[[ Recorded data open ]]

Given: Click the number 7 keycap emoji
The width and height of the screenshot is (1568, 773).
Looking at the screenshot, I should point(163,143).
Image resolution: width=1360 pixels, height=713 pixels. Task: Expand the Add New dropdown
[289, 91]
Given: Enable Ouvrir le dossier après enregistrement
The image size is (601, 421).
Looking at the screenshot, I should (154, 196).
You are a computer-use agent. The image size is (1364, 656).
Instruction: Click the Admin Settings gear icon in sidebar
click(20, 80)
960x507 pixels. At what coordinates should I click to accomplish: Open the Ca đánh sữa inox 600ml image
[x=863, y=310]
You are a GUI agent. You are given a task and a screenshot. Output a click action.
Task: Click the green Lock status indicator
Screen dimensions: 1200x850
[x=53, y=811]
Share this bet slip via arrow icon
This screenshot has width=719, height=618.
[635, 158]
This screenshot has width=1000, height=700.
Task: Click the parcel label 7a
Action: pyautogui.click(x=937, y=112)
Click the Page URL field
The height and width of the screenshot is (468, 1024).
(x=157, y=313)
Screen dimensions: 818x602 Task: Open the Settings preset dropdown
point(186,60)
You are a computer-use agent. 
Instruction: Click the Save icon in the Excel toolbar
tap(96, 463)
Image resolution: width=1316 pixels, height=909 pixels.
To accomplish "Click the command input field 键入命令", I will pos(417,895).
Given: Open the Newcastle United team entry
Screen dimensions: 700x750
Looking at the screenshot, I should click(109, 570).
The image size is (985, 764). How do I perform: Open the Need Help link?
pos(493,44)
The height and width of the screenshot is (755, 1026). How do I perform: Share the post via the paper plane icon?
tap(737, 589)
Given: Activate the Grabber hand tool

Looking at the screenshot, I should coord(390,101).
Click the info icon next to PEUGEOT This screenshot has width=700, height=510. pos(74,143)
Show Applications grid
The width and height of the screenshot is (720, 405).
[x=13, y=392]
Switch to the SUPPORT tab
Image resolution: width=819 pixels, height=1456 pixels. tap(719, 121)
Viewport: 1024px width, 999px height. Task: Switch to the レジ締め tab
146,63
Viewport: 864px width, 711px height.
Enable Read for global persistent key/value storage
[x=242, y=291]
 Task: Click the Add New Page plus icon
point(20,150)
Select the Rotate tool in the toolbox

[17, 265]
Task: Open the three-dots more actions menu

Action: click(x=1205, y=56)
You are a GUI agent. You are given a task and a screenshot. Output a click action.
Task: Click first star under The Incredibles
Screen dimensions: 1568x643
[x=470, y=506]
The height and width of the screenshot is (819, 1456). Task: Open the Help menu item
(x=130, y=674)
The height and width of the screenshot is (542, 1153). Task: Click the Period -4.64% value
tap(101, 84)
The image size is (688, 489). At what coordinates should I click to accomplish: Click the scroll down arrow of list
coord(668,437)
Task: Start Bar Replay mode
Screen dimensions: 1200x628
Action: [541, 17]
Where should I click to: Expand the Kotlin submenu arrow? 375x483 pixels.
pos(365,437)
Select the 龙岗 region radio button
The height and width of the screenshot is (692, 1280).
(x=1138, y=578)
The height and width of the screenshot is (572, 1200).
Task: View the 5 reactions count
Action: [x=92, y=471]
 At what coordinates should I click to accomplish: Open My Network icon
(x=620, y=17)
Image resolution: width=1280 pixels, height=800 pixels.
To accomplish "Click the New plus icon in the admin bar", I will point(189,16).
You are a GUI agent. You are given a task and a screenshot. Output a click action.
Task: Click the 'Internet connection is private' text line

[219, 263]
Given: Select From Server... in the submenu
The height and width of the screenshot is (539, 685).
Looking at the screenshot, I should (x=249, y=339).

[[ Recorded data closed ]]

» Task instructions: Every record needs to be reproduced exactly, with none skipped.

» Exercise output:
Given: Click the number 7 keycap emoji
The width and height of the screenshot is (1568, 773).
Looking at the screenshot, I should point(163,143).
Image resolution: width=1360 pixels, height=713 pixels. Task: Expand the Add New dropdown
[289, 91]
Given: Enable Ouvrir le dossier après enregistrement
The image size is (601, 421).
Looking at the screenshot, I should (154, 196).
You are a computer-use agent. The image size is (1364, 656).
Instruction: Click the Admin Settings gear icon in sidebar
click(20, 80)
960x507 pixels. At what coordinates should I click to accomplish: Open the Ca đánh sữa inox 600ml image
[x=863, y=310]
You are a GUI agent. You are given a task and a screenshot. Output a click action.
Task: Click the green Lock status indicator
Screen dimensions: 1200x850
[x=53, y=811]
Share this bet slip via arrow icon
This screenshot has width=719, height=618.
[635, 158]
This screenshot has width=1000, height=700.
Task: Click the parcel label 7a
Action: pyautogui.click(x=937, y=112)
Click the Page URL field
The height and width of the screenshot is (468, 1024).
(x=157, y=313)
Screen dimensions: 818x602 Task: Open the Settings preset dropdown
point(186,60)
You are a computer-use agent. 
Instruction: Click the Save icon in the Excel toolbar
tap(96, 463)
Image resolution: width=1316 pixels, height=909 pixels.
To accomplish "Click the command input field 键入命令", I will pos(417,895).
Given: Open the Newcastle United team entry
Screen dimensions: 700x750
Looking at the screenshot, I should click(109, 570).
The image size is (985, 764). How do I perform: Open the Need Help link?
pos(493,44)
The height and width of the screenshot is (755, 1026). How do I perform: Share the post via the paper plane icon?
tap(737, 589)
Given: Activate the Grabber hand tool

Looking at the screenshot, I should coord(390,101).
Click the info icon next to PEUGEOT This screenshot has width=700, height=510. pos(74,143)
Show Applications grid
The width and height of the screenshot is (720, 405).
[x=13, y=392]
Switch to the SUPPORT tab
Image resolution: width=819 pixels, height=1456 pixels. tap(719, 121)
Viewport: 1024px width, 999px height. Task: Switch to the レジ締め tab
146,63
Viewport: 864px width, 711px height.
Enable Read for global persistent key/value storage
[x=242, y=291]
 Task: Click the Add New Page plus icon
point(20,150)
Select the Rotate tool in the toolbox

[17, 265]
Task: Open the three-dots more actions menu

Action: click(x=1205, y=56)
You are a GUI agent. You are given a task and a screenshot. Output a click action.
Task: Click first star under The Incredibles
Screen dimensions: 1568x643
[x=470, y=506]
The height and width of the screenshot is (819, 1456). Task: Open the Help menu item
(x=130, y=674)
The height and width of the screenshot is (542, 1153). Task: Click the Period -4.64% value
tap(101, 84)
The image size is (688, 489). At what coordinates should I click to accomplish: Click the scroll down arrow of list
coord(668,437)
Task: Start Bar Replay mode
Screen dimensions: 1200x628
Action: [541, 17]
Where should I click to: Expand the Kotlin submenu arrow? 375x483 pixels.
pos(365,437)
Select the 龙岗 region radio button
The height and width of the screenshot is (692, 1280).
(x=1138, y=578)
The height and width of the screenshot is (572, 1200).
Task: View the 5 reactions count
Action: [x=92, y=471]
 At what coordinates should I click to accomplish: Open My Network icon
(x=620, y=17)
Image resolution: width=1280 pixels, height=800 pixels.
To accomplish "Click the New plus icon in the admin bar", I will point(189,16).
You are a GUI agent. You are given a task and a screenshot. Output a click action.
Task: Click the 'Internet connection is private' text line

[219, 263]
Given: Select From Server... in the submenu
The height and width of the screenshot is (539, 685).
Looking at the screenshot, I should (x=249, y=339).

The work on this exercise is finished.